WHAT TO DO:
Rewrite the lines that start with the line containing "The height and width of the screenshot is (317, 361)." and end with the line containing "The width and height of the screenshot is (685, 537)." as a JSON list of strings, one string per line, omitting blank lines and including both end lines.

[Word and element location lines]
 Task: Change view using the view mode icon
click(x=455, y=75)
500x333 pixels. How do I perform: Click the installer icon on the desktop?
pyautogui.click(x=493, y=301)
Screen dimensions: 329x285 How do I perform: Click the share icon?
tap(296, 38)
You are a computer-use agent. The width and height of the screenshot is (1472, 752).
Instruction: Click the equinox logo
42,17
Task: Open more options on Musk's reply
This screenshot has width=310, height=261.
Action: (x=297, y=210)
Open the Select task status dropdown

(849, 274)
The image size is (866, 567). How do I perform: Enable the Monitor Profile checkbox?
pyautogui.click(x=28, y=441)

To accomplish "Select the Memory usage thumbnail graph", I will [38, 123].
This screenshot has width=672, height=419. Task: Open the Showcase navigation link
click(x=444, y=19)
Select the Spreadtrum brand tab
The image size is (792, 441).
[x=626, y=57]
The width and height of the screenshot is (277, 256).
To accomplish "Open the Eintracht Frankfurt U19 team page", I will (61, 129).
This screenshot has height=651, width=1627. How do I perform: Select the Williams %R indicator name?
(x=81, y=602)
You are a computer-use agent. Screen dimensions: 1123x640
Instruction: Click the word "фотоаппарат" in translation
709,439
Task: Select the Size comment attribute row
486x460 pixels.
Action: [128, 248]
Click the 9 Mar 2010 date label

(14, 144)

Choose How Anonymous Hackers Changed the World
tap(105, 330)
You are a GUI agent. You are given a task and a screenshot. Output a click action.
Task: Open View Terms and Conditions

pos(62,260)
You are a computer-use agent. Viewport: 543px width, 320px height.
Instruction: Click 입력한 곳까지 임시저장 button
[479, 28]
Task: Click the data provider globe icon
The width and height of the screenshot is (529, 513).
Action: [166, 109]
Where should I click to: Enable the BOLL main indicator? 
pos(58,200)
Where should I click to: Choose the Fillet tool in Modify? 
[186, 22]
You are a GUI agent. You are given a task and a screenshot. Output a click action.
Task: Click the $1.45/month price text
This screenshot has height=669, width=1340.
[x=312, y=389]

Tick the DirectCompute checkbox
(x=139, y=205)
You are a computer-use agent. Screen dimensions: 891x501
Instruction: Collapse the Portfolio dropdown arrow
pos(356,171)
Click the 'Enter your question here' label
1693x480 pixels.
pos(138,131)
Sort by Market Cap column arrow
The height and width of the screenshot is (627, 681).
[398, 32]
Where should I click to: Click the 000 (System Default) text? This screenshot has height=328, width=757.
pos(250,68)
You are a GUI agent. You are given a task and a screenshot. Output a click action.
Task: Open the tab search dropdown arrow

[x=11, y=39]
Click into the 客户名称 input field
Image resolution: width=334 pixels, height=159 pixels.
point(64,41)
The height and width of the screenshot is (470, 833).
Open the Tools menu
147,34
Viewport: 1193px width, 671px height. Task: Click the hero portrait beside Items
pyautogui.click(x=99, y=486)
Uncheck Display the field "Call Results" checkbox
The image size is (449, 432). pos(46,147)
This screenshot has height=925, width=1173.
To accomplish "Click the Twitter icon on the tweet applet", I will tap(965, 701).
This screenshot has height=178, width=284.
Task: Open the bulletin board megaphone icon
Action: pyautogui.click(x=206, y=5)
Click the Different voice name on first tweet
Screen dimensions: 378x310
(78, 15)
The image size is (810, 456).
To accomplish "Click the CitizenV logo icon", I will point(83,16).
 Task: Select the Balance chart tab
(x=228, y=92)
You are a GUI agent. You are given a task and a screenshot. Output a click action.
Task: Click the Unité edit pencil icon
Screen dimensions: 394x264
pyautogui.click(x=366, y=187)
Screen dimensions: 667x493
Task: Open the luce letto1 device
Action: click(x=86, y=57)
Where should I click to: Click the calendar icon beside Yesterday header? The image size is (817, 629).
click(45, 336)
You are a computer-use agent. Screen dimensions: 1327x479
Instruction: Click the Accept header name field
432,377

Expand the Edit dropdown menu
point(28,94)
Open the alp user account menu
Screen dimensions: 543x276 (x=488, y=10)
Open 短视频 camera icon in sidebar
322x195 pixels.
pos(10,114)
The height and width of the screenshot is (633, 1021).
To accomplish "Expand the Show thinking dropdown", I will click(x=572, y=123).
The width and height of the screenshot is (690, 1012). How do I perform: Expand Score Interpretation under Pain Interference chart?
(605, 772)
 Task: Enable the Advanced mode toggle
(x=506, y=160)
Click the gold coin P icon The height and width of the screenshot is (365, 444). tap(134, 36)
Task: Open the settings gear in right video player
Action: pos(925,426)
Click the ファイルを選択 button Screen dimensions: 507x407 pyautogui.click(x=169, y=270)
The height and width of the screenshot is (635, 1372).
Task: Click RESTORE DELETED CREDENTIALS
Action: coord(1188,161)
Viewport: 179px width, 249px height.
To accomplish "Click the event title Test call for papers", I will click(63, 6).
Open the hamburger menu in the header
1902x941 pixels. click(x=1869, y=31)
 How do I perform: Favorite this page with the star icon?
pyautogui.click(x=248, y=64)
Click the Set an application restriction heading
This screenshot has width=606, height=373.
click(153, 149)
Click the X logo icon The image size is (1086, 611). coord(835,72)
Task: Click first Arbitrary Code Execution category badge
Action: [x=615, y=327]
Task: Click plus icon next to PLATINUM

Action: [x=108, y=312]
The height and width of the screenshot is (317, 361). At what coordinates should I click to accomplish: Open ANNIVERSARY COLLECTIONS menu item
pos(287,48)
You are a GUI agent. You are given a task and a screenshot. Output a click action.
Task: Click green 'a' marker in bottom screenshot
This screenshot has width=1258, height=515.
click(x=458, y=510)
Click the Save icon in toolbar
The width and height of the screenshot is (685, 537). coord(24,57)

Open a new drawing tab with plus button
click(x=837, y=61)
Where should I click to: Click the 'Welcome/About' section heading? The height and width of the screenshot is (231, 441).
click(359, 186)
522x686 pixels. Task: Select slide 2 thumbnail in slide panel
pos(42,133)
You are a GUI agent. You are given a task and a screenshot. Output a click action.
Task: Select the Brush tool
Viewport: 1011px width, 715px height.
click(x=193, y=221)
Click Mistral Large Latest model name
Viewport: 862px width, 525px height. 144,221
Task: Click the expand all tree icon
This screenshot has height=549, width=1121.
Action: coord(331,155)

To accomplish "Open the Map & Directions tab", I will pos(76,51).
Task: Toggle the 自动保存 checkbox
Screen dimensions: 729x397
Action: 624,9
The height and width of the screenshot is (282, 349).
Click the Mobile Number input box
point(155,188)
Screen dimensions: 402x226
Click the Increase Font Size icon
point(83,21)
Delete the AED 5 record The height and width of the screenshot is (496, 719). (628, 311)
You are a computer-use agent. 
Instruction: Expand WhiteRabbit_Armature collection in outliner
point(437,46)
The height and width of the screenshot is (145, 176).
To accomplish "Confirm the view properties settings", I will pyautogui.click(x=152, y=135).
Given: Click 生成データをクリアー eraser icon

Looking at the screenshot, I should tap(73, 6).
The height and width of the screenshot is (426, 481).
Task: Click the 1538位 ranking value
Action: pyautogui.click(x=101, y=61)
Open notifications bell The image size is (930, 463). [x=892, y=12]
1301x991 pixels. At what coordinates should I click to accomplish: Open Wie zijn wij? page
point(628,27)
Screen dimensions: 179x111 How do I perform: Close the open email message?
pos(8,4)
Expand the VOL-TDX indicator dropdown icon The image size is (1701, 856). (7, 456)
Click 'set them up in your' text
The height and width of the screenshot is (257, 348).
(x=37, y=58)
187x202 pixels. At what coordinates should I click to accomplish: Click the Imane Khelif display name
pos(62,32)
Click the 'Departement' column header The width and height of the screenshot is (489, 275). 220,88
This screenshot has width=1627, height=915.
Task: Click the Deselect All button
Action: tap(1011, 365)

EXERCISE SOLUTION:
[
  "The height and width of the screenshot is (317, 361). At what coordinates should I click to accomplish: Open ANNIVERSARY COLLECTIONS menu item",
  "pos(287,48)",
  "You are a GUI agent. You are given a task and a screenshot. Output a click action.",
  "Task: Click green 'a' marker in bottom screenshot",
  "This screenshot has width=1258, height=515.",
  "click(x=458, y=510)",
  "Click the Save icon in toolbar",
  "The width and height of the screenshot is (685, 537). coord(24,57)"
]